Мой сопровождающий что-то бурчит, затем резко кивает и уходит.
Тит слегка хмурится:
- Ты уже выступал на арене?
- Да
- Хорошо, - он выбирает два коротких тупых меча и кидает один мне. – Давай посмотрим, чего ты стоишь, Севий.
Он направляется к начерченному на земле кругу, но останавливается. Его взгляд скользит по моей руке, задерживаясь на мече в моей ладони, затем он поднимает глаза, и в них отражается улыбка, тронувшая губы.
- Значит, левша? Друс уже давно ищет такого как ты. Ты можешь сделать хозяина богачом.
Я фыркаю:
- Надеюсь, это означает, что меня приняли в фамилию.
Тит смеется:
- Если знаешь, с какого конца браться за меч, могу сразу заявить, что ты принят.
Надо же как повезло.
- Тут больше никто не умеет держать оружие в левой руке, - произносит он. - Если тебя возьмут, то твоими соперниками будут правши.
Я пожимаю плечами:
- А я другого и не ожидал, потому что всегда тренировался с правшами.
- Хорошо. Зато я ни разу не дрался с левшой.
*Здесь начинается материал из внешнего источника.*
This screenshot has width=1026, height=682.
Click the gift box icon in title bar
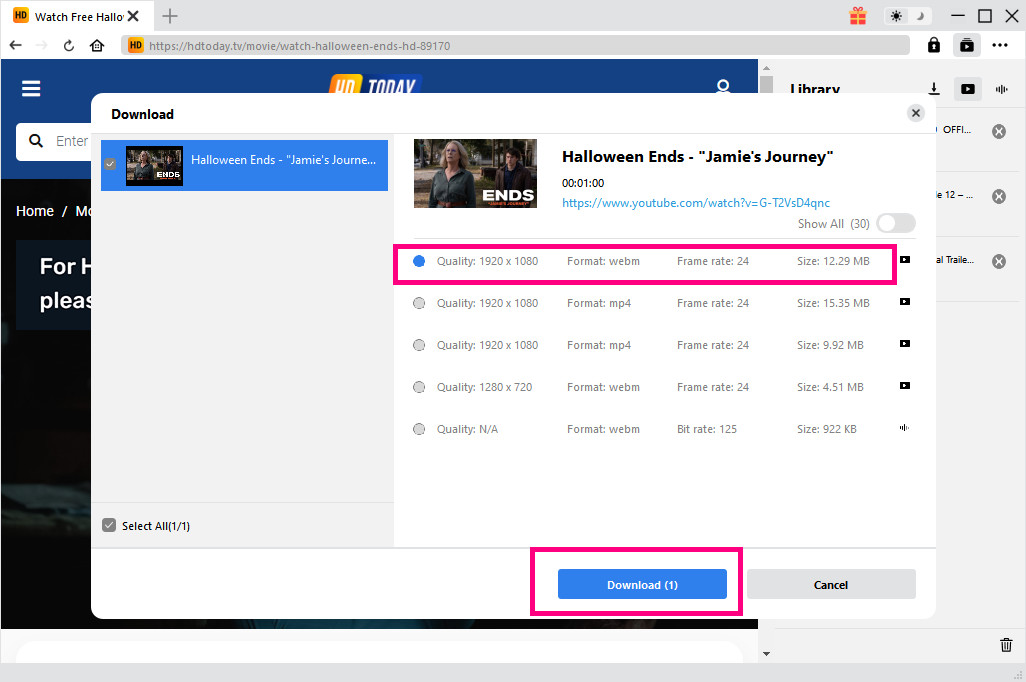click(x=858, y=16)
- Тем лучше я буду выглядеть в сравнении с тобой.
Он смеется:
- Еще посмотрим, гладиатор.
Взяв мечи и щиты, мы вступаем в круг.
Со всех сторон тренируются бойцы, раздаются крики, лязгает оружие и шаркают ноги по песку. Хоть все сосредоточены на своих схватках, мое появление не осталось незамеченным. Я знаю эту игру. Сейчас меня рассмотрят, оценят и определят мое место в иерархии фамилии.
Клинок сверкает на солнце, и я концентрируюсь на сопернике, как раз вовремя, чтобы парировать удар меча Тита и не дать ему воткнуться мне в бедро. Лезвие тупое, и удар совершенно не опасен, но я не позволю увидеть меня, совершающим промахи новичка, когда люди вокруг прикидывают, насколько они меня сильнее.
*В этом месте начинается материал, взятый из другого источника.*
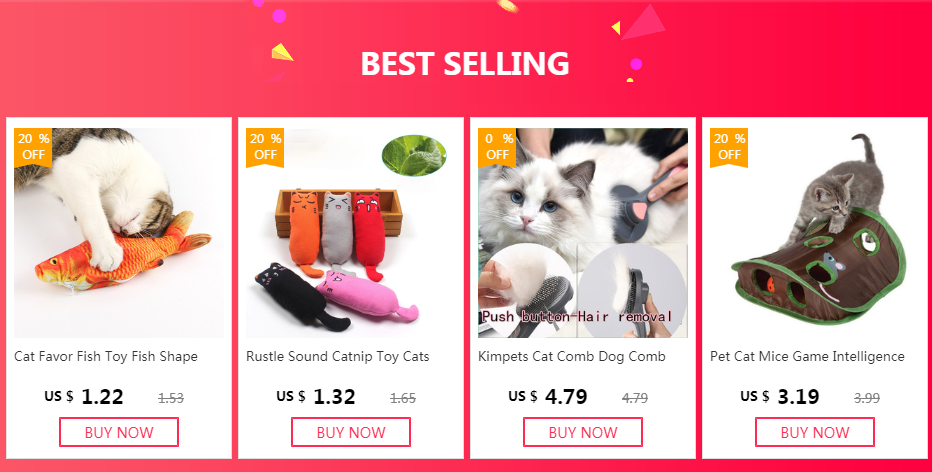Click the 20% OFF badge on fish toy
The image size is (932, 472).
point(33,147)
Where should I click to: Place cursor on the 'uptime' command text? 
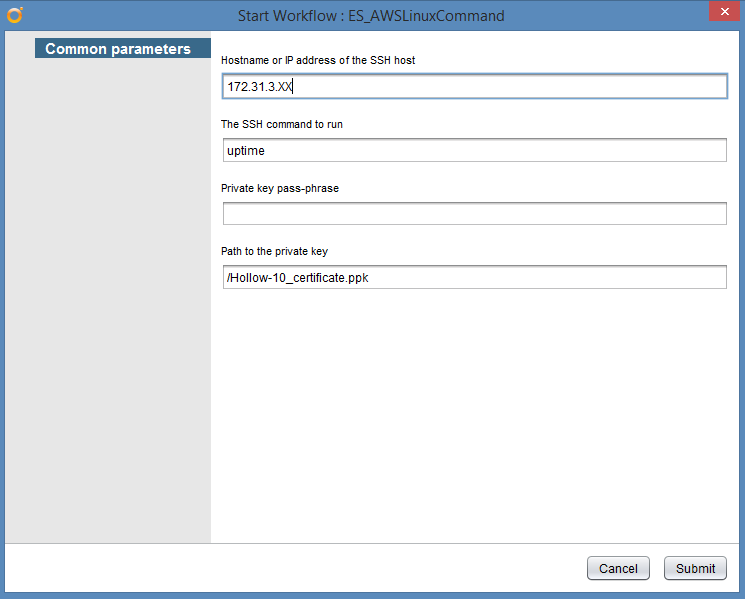(246, 150)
Я бью в ответ, принимая на щит очередной удар Тита. Поскольку он привычно прикрывает левый бок щитом, то правый полностью открыт и уязвим, чем я и пользуюсь. Он кряхтит и отступает, затем снова делает шаг вперед, но пока он возвращает равновесие, я снова атакую его правый бок. От удара он сгибается пополам. Я хочу ударить в третий раз, но он поднимает указательный палец.
Я замираю, опустив меч и щит. Он кладет руку на бок, и, пытаясь отдышаться, с кривой усмешкой произносит:
- Рад, что не встречу тебя на арене. Проклятые левши.
Я смеюсь:
- Тренируйся со мной побольше и сможешь подготовиться к встрече с таким как я.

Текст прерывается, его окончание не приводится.